Les Beatles et les Beach Boys se sont livrés à une rivalité amicale tout au long de l’ère psychédélique. Lennon et McCartney considéraient Pet Sounds comme une menace majeure, mais Brian Wilson a semblé capituler avec l’arrivée de « Strawberry Fields Forever » en 1967. J’étais sous l’effet d’une de ces pilules, des downers, et j’étais vraiment détendu, et quand « Strawberry Fields » est passé à la radio, je me suis mis à l’écoute », s’est souvenu un jour Wilson. J’ai dû me ranger sur le côté de ma voiture et j’ai dit : « Je n’ai jamais rien entendu de tel de toute ma vie ».
Une journée dans la vie
Arrivant à la toute fin de Sgt. Pepper’s Lonely Hearts Club Band, « A Day in the Life » n’est pas seulement l’une des meilleures chansons de l’ère psychédélique des Beatles, mais aussi un concurrent sérieux pour le titre de leur meilleure chanson globale. Ce morceau de cinq minutes et demie est une merveille de composition, composée à partir d’idées d’écriture de Lennon et de McCartney, tous deux présentant parfaitement les nuances de leurs styles respectifs.
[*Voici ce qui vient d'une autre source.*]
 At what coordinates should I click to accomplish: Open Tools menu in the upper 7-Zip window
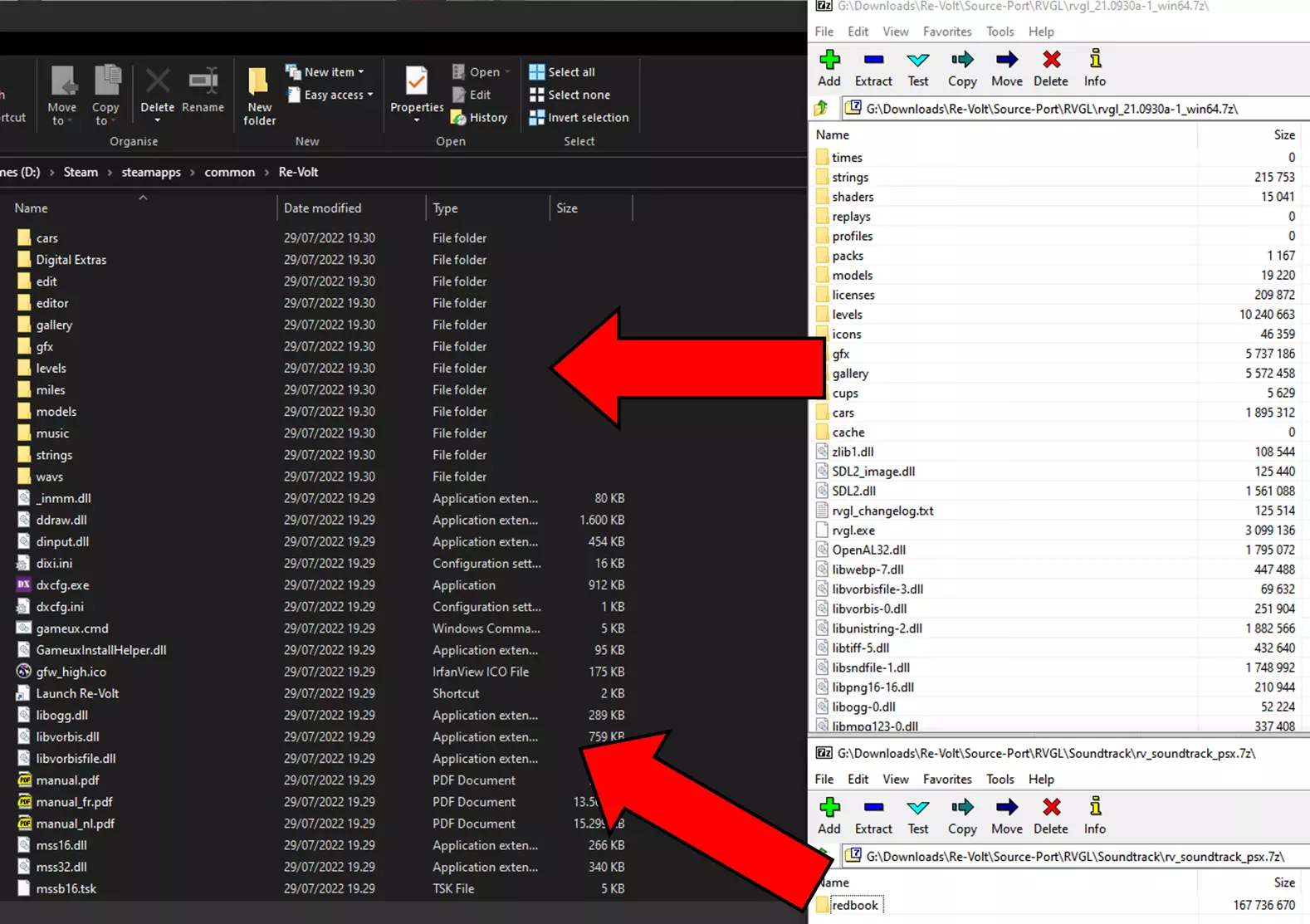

Dans ses sections, y compris le chapitre d’introduction, Lennon a utilisé des articles de journaux pour inspirer son récit déroutant, teinté de Beat Generation. Certains ont prétendu que sa phrase « I’d love to turn you on » était une référence à la drogue, ce qui a entraîné l’interdiction de la chanson sur les ondes de la BBC. Après le célèbre crescendo orchestral, la section de McCarrtney est nettement plus optimiste et énergique, alors qu’il se remémore son quotidien de jeune homme.
Je suis le morse
Si les fans les plus conservateurs des Beatles avaient quelques doutes sur les premières rêveries psychédéliques du groupe lorsqu’ils ont entendu les paroles de « I Am the Walrus », ils auraient peut-être demandé que Lennon soit sectionné. Bien que les paroles soient essentiellement symboliques, Lennon a admis avoir écrit la chanson pour déconcerter intentionnellement ses auditeurs. Après tout, n’est-ce pas là l’essence même du psychédélisme ?
Bien que les paroles soient quelque peu ironiques, les Beatles et le producteur George Martin n’ont pas fait dans la demi-mesure. I Am the Walrus » est un autre chef-d’œuvre de composition, avec des voix à double voie, des progressions d’accords non conventionnelles, une orchestration de cordes et des enregistrements d’une émission radiophonique de la BBC consacrée au Roi Lear de William Shakespeare.